There was a time when Richard Curtis wrote witty, profound stuff like Blackadder. Those days are long gone. Ever since he had a megahit with Four Weddings and a Funeral he has become simply unbearable, a pompous windbag with nothing to say. Love Actually and The Boat that Rocked were throwaway rubbish, morally dubious and pretentious in the extreme. Trash is his and the equally pious Daldry’s go at cracking third world problems, and it’s worthy, dull and utterly without charm. It’s clearly meant to be Daldry’s Slumdog Millionaire, but here’s some news Slumdog has already been made, with proper actors and a great script. This is not much more than a likewarm ripoff.
The plot is the usual stuff.

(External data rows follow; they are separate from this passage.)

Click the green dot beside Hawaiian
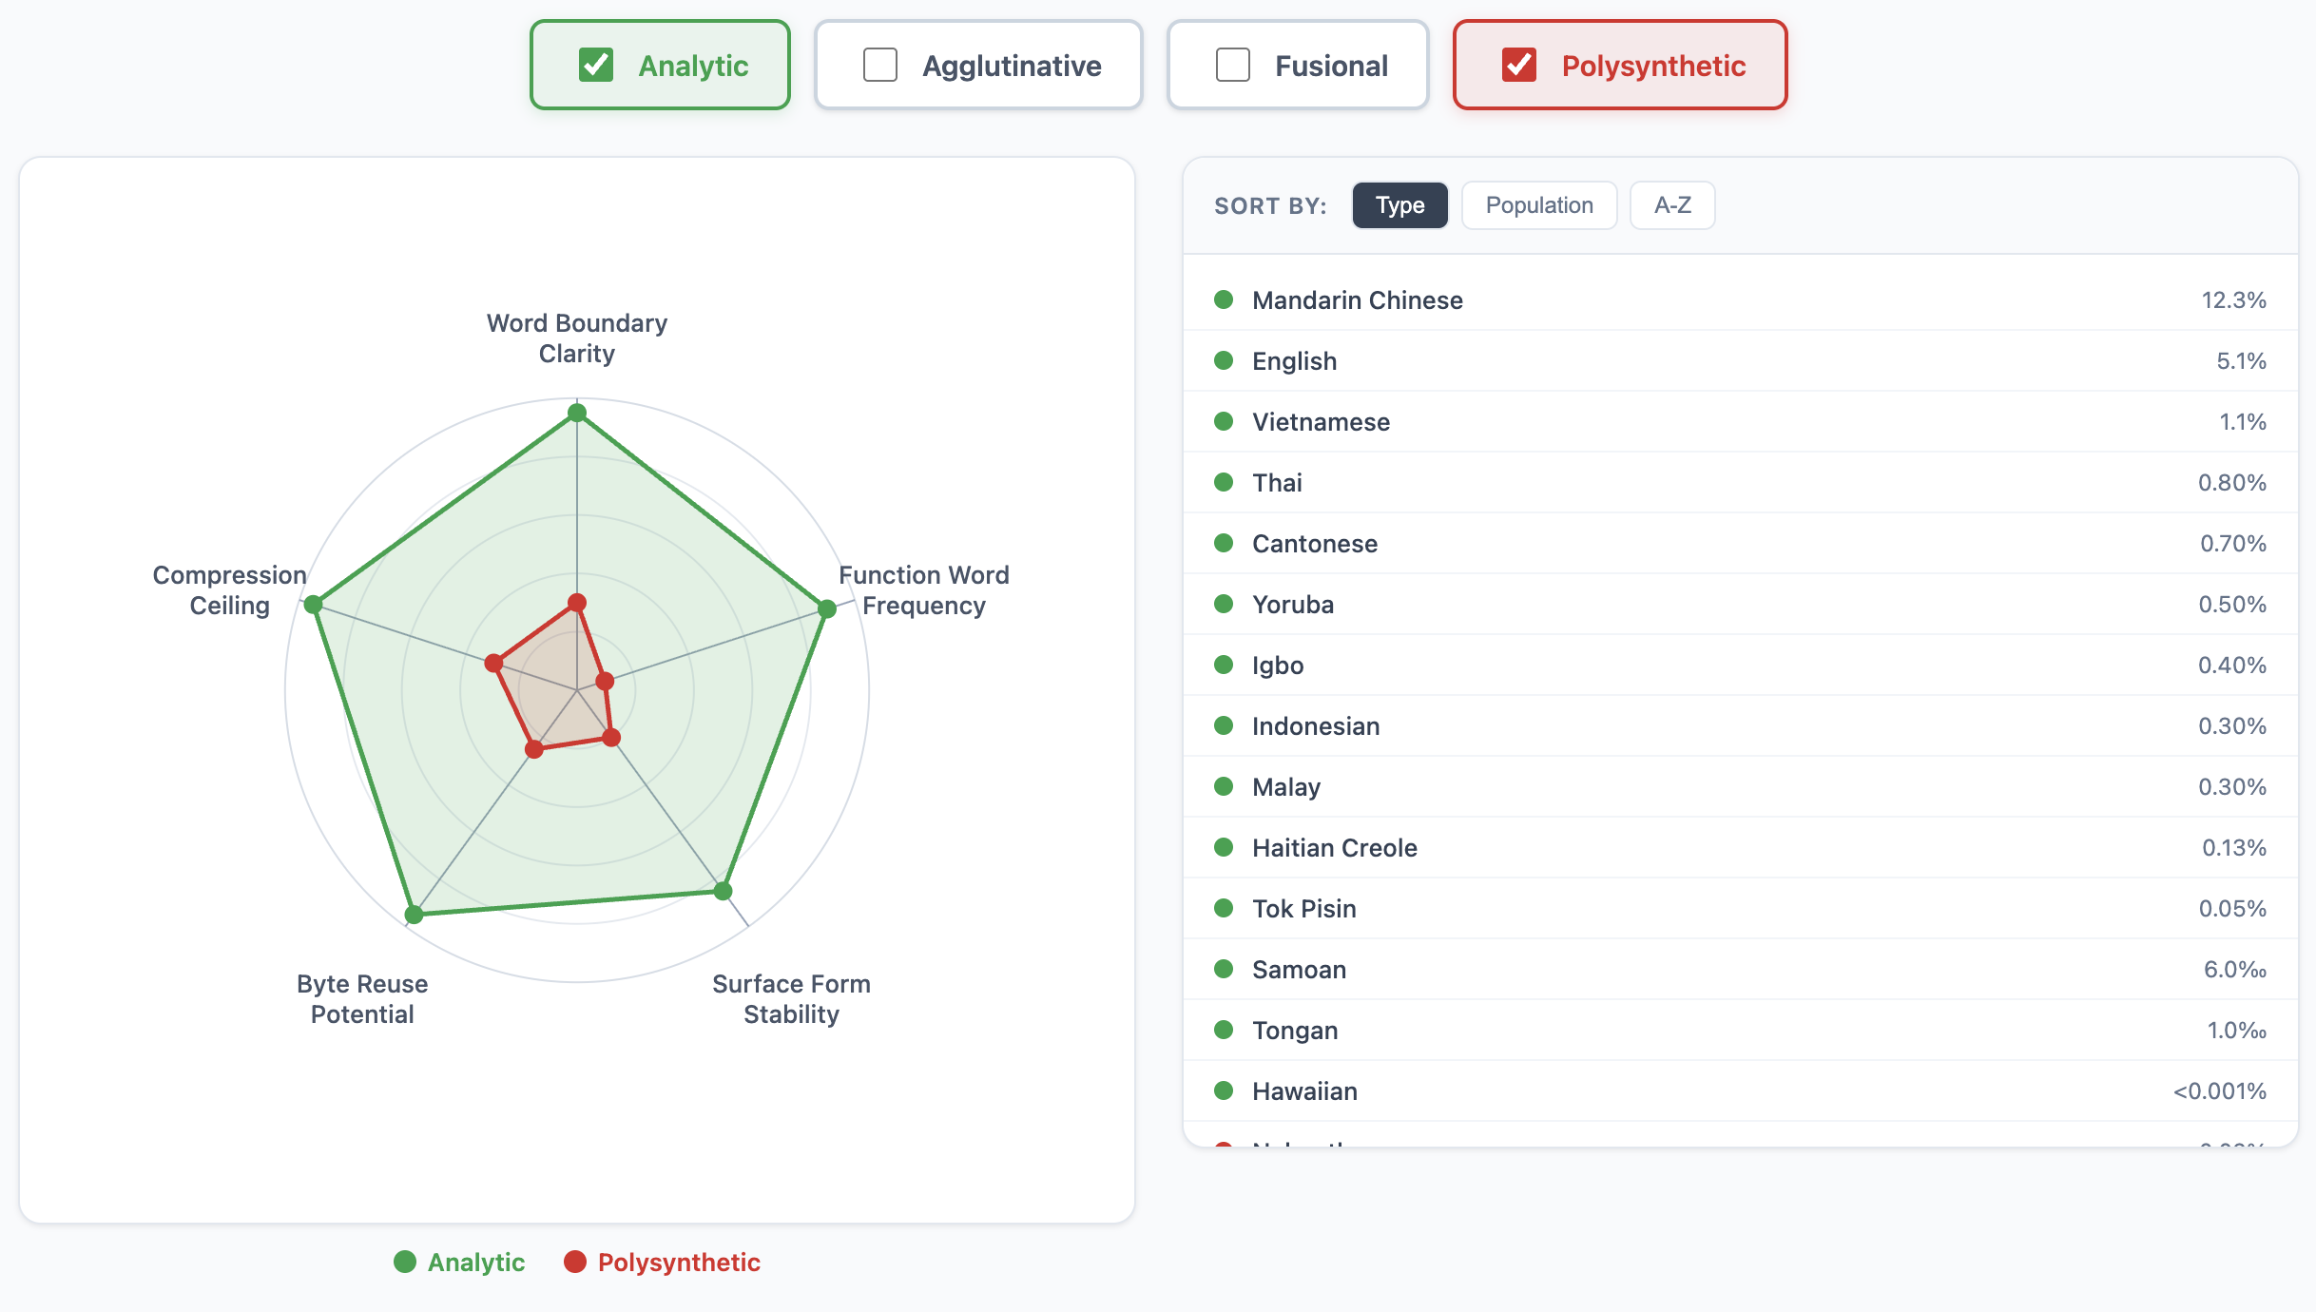Image resolution: width=2316 pixels, height=1312 pixels. point(1223,1090)
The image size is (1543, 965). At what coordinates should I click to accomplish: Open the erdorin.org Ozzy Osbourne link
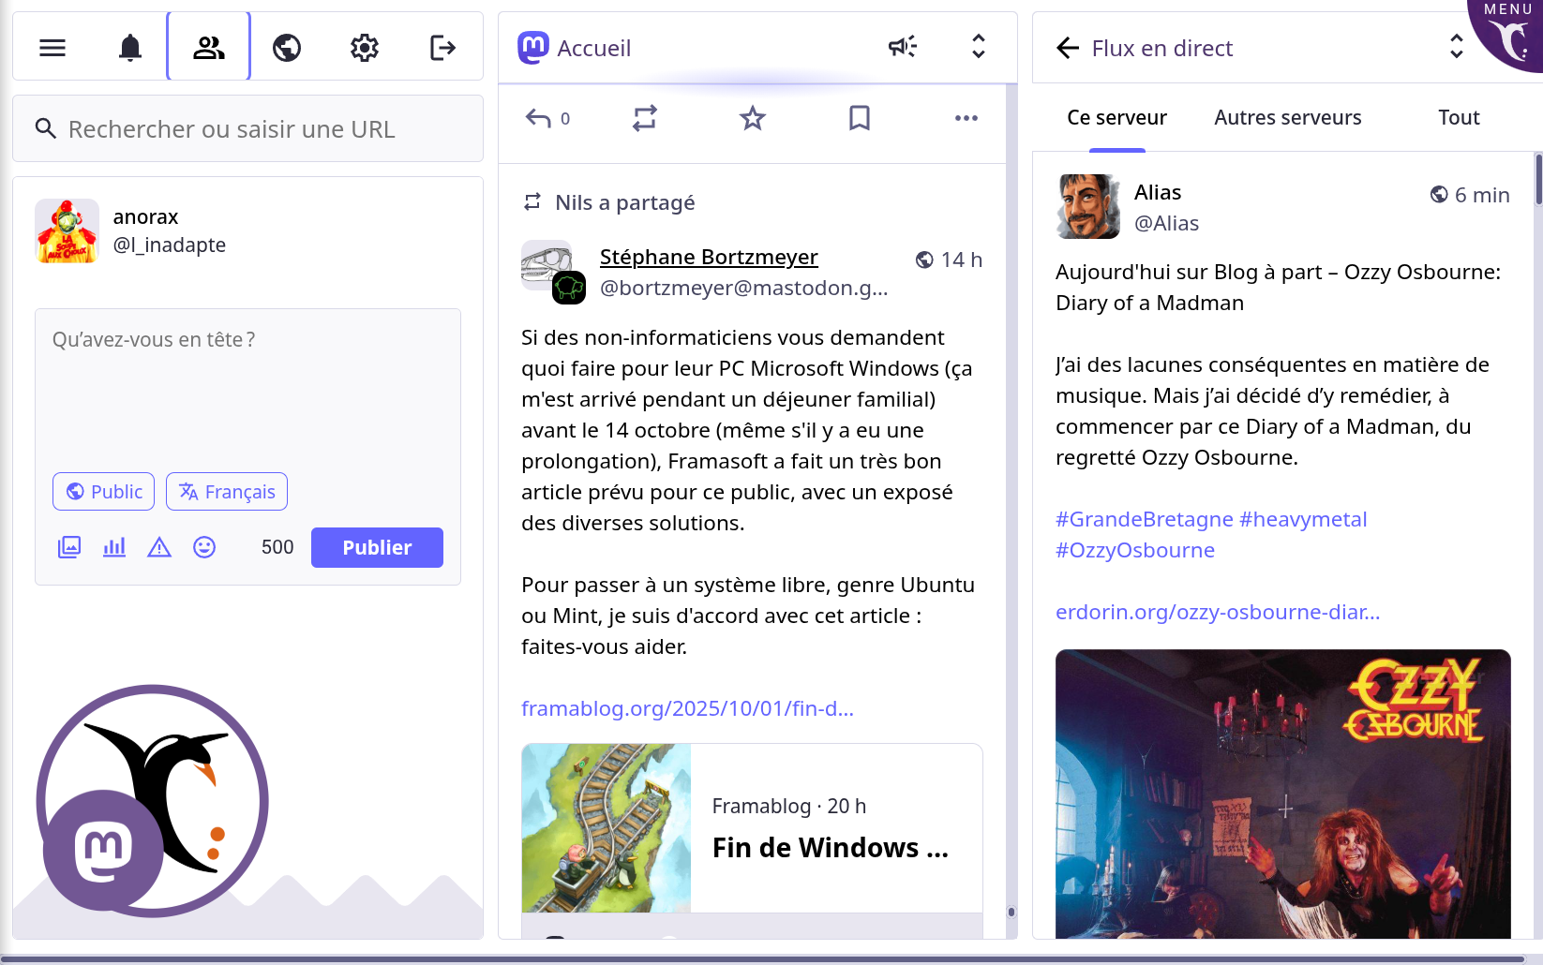[x=1218, y=612]
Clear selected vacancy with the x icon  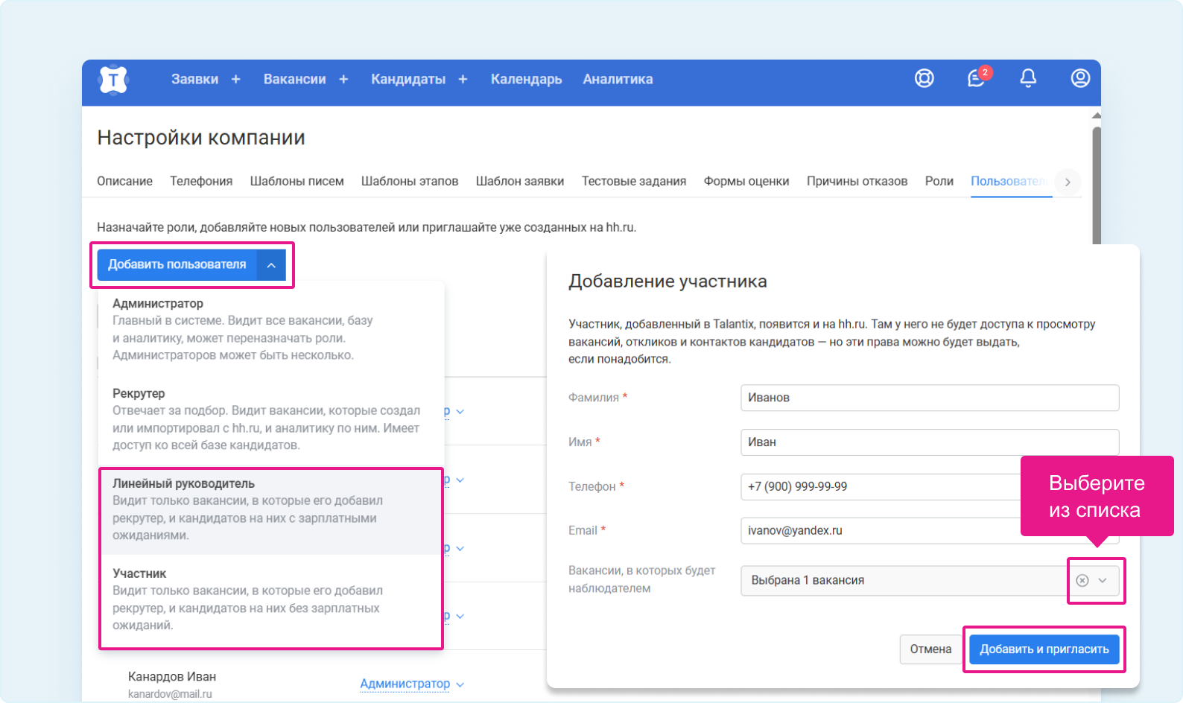pyautogui.click(x=1082, y=581)
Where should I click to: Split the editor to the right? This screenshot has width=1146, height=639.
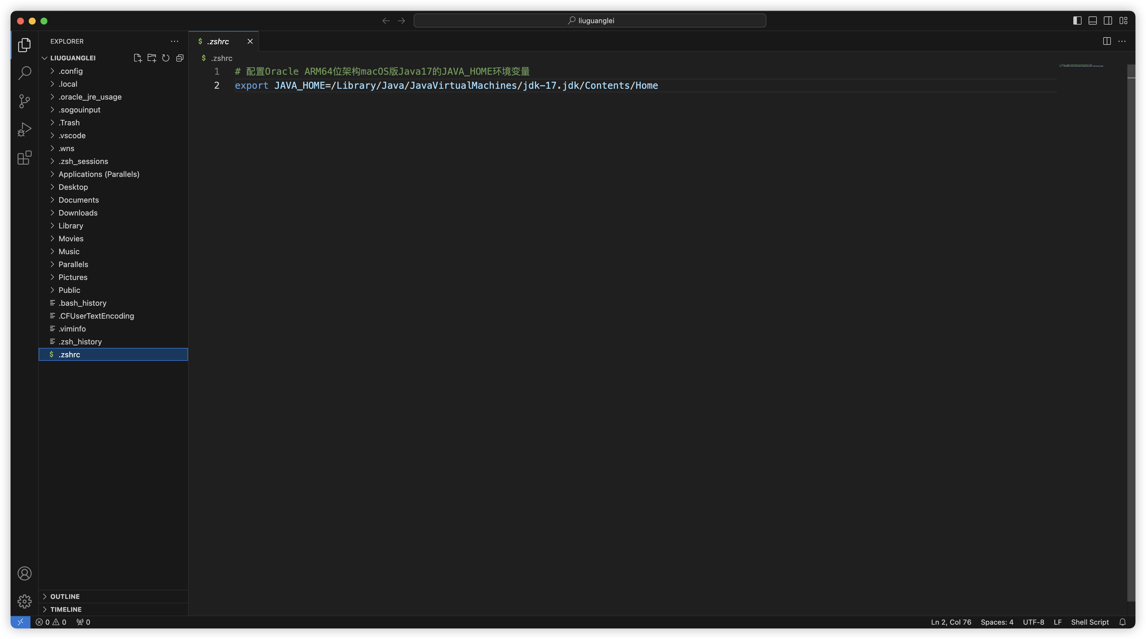1107,41
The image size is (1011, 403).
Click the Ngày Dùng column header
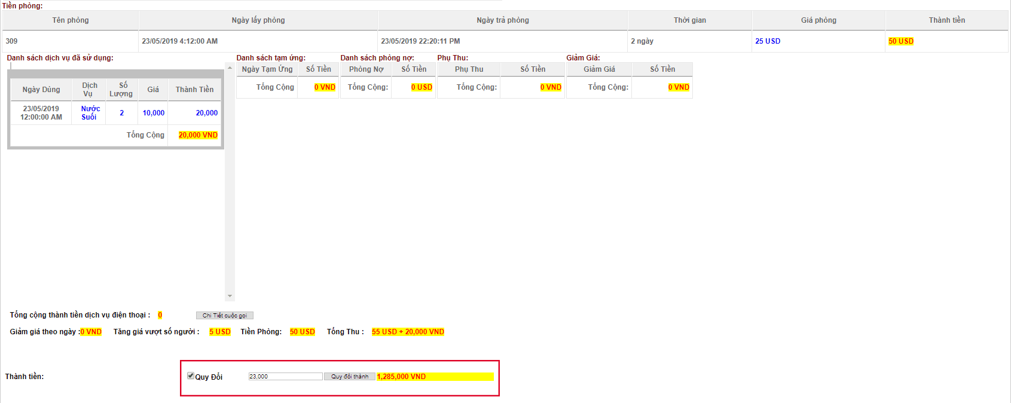[41, 90]

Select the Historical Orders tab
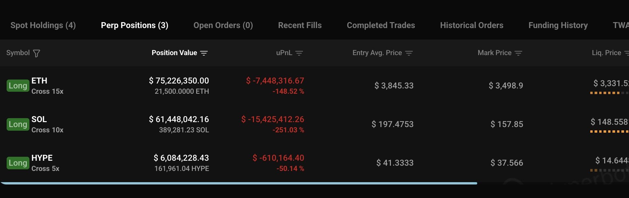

Three boys live in the slums of Rio de Janiero, scrambling around in rubbish trying to find a bit of cash or jewellery. When they find a wallet containing a letter, the key to a railway locker and an id card of a missing legal activist who has opposed a government plan, the boys know it’s important and set off to find “justice” via a jailed freedom fighter.
When Daldry introduced his film at a screening in London he revealed that when it is played in Brazil the audience fall about laughing. Presumably the reason is the people there are so fed up with being portrayed as plucky urchins scrambling around in poverty they find his film funny. The comparisons with Slumdog are inevitable there are scenes at a railway station, in the rubbish-strewn slums and there is even the bad cop not past torturing children. In Slumdog this was played by the great Irfan Khan, here it is played by an actor with no threat whatsoever and little screen presence.
Scene after scene make absolutely no sense, particularly when the kids break into the grounds of a rich man’s house and are discovered by the groundsman. Instead of hurling them out on their ear he lets them wander around gathering evidence and clues to solve the “mystery”.
It’s no surprise that Trash has received few nominations at award season, in the BAFTAs, Oscars or even Bifas. The photography is dull and the editing poor with no sense of pace or threat to the young boys. It’s a cynical film, an attempt to pull at the heartstrings thanks to the performances of three young boys who have never acted before.
They are entirely blameless, Jesuita Barbosa in particular has huge natural charm, but they can and will make better projects than this. Martin Sheen looks suitably baffled at being asked to play a priest helping out in the slums, and Rooney Mara has some depth in a thankless role as the boys’ presumably unpaid teacher.
If Daldry and Curtis want to bring attention to the slums of Rio they would do better by working for Oxfam or Save the Children, rather than churning out worthy, dull fare like this.
Overall verdict: A cynical attempt to cash in on Slumdog Millionaire which falls flat on just about every level.